DATA EXCERPTS section start

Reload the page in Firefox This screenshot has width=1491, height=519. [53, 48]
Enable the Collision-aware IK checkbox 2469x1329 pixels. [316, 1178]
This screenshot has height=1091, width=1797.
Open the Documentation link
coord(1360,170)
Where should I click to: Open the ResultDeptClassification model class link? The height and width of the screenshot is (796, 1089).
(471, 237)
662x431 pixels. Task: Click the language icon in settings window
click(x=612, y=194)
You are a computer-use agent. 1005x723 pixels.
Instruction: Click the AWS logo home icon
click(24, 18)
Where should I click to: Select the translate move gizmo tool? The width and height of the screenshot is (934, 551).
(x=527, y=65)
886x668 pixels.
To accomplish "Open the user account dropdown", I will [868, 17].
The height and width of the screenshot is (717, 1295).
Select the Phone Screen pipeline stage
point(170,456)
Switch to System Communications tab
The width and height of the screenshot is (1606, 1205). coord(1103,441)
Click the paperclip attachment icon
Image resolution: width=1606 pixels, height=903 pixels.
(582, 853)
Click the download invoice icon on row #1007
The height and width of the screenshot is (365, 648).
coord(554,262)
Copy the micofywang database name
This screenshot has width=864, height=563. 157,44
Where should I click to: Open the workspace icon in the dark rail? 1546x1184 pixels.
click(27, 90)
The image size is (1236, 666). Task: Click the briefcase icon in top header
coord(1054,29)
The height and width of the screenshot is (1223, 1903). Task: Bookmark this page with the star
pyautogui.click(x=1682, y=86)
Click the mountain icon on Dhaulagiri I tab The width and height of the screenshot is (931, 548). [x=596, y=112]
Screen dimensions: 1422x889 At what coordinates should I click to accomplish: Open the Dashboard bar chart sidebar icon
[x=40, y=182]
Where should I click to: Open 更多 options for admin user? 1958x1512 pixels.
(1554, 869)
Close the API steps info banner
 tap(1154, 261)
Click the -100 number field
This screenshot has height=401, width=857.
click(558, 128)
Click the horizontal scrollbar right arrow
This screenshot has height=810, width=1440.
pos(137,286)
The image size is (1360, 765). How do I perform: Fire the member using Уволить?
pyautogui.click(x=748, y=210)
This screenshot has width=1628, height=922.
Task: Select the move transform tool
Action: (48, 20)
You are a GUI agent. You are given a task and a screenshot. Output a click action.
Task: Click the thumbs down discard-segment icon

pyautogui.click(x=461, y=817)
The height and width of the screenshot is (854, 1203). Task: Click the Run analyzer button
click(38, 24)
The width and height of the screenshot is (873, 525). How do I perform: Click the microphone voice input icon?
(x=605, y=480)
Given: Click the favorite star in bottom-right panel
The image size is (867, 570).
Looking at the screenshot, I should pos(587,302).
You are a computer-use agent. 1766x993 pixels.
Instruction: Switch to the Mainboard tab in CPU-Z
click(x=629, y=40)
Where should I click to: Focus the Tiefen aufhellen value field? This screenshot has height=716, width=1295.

DATA EXCERPTS section end

■ TASK PROMPT:
Among the lines above, list those that contain the word "agent".

■ PROBLEM SOLUTION:
You are a computer-use agent. 1005x723 pixels.
You are a GUI agent. You are given a task and a screenshot. Output a click action.
You are a computer-use agent. 1766x993 pixels.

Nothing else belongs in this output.